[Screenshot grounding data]
* * *

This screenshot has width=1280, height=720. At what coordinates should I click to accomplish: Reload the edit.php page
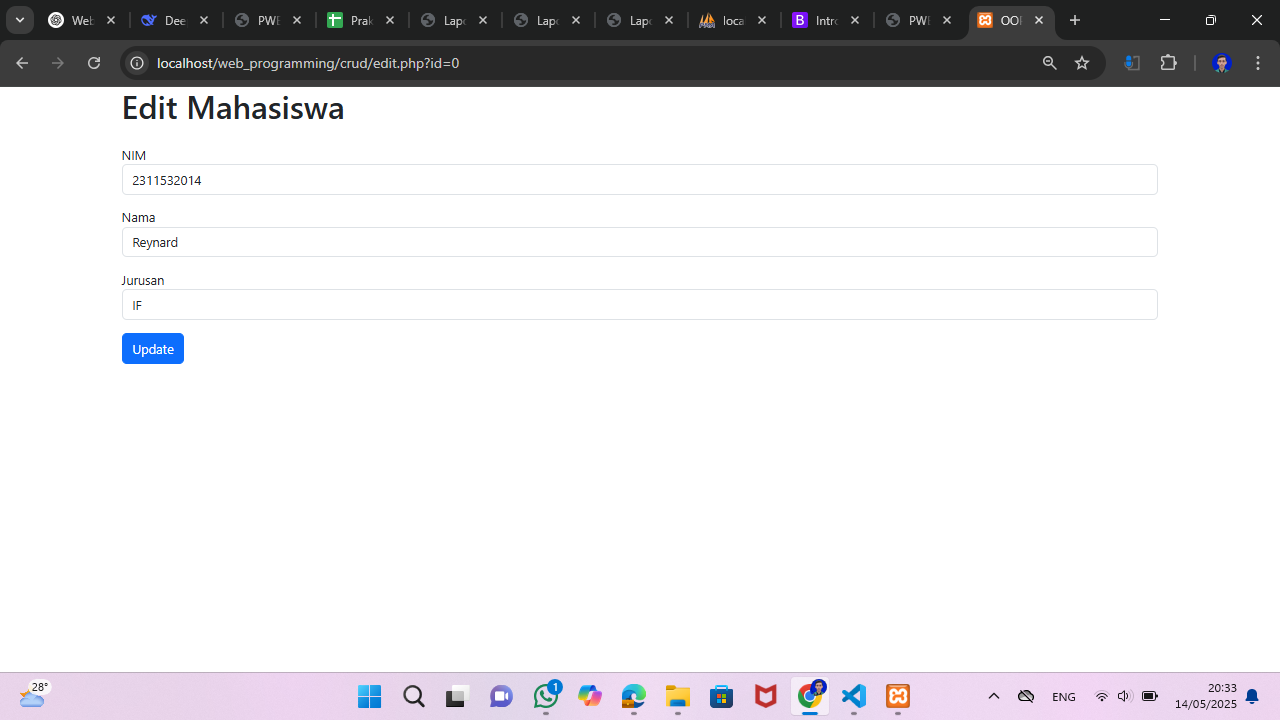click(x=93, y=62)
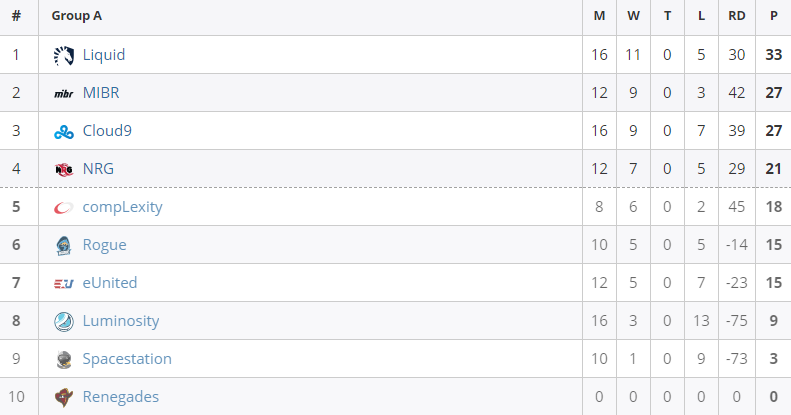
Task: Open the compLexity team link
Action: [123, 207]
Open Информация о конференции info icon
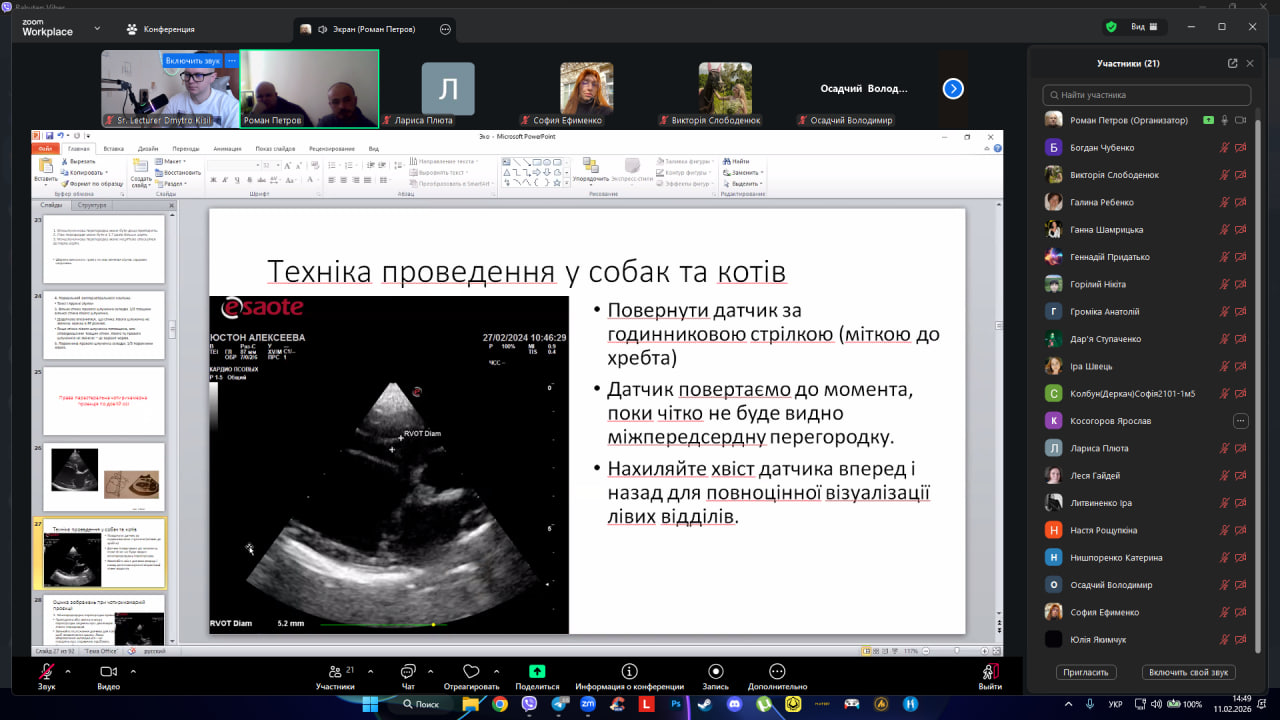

* * *

Output all of the data above exactly; no pictures should appear.

This screenshot has width=1280, height=720. At what coordinates should I click to accomplish: Reload the edit.php page
click(x=93, y=62)
Task: Open the compLexity team link
Action: [123, 207]
Open Информация о конференции info icon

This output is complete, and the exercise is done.